The identification and efficiency evaluation of industrial parcels by integrating multi-source spatial data in Shenzhen, South China

ABSTRACT Industrial land status, encompassing quantity, distribution and efficiency, is pivotal in urban planning and sustainable development. However, obtaining detailed and up-to-date industrial land maps poses a significant challenge in many developing countries due to rapid urban expansion. Furthermore, the identification and efficiency assessment of industrial land at the parcel scale are rarely undertaken. To address these challenges, our study proposes an innovative approach to map industrial land, categorize its types and assess its efficiency at the parcel scale. We select Shenzhen, one of China’s largest industrial cities, as a case study to demonstrate the effectiveness of our method.
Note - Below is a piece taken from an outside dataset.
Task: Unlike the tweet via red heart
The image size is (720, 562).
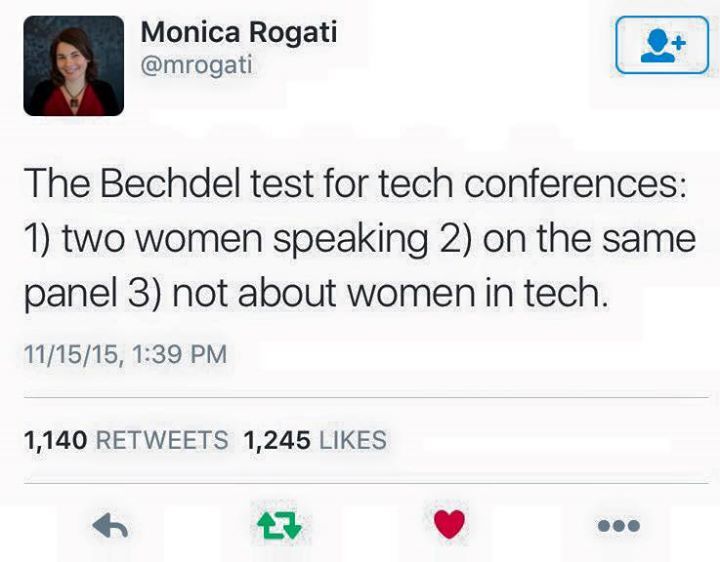Action: point(451,523)
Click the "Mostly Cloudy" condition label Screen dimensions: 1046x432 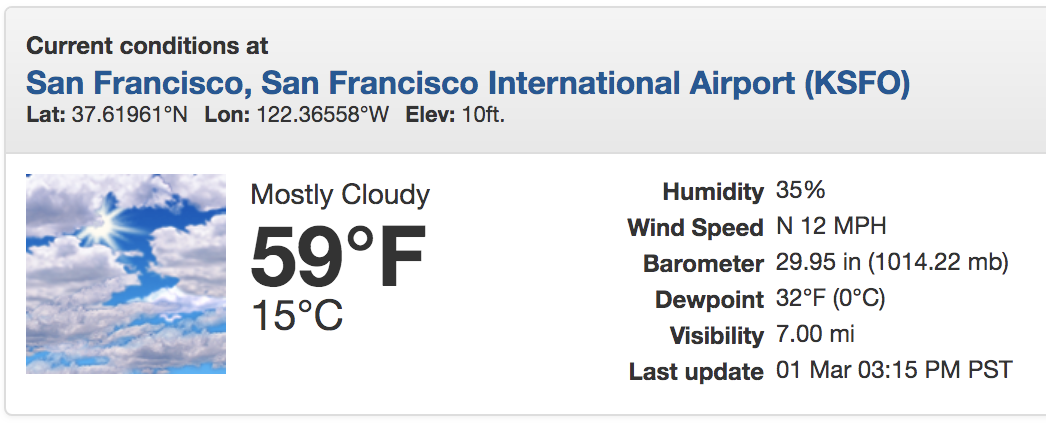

Our results unveil several key findings: (1) Shenzhen’s urban area was meticulously segmented into 15,591 multi-size socio-economic parcels, of which 5,738 were identified as industrial parcels (IPs); (2) IPs were further categorized into three distinct types: office industrial parcels at 69.47%, manufacturing industrial parcels at (6.08%) and comprehensive industrial parcels at 24.45%; (3) Their efficiency was classified into four levels: low (20.30%), middle (35.73%), fine (35.97%) and high (8.00%). Efficient IPs were predominately concentrated in the southwest, whereas other IPs clustered in the northwest. Our findings can provide valuable insights into industrial land identification, classification and efficiency evaluation at parcel scale.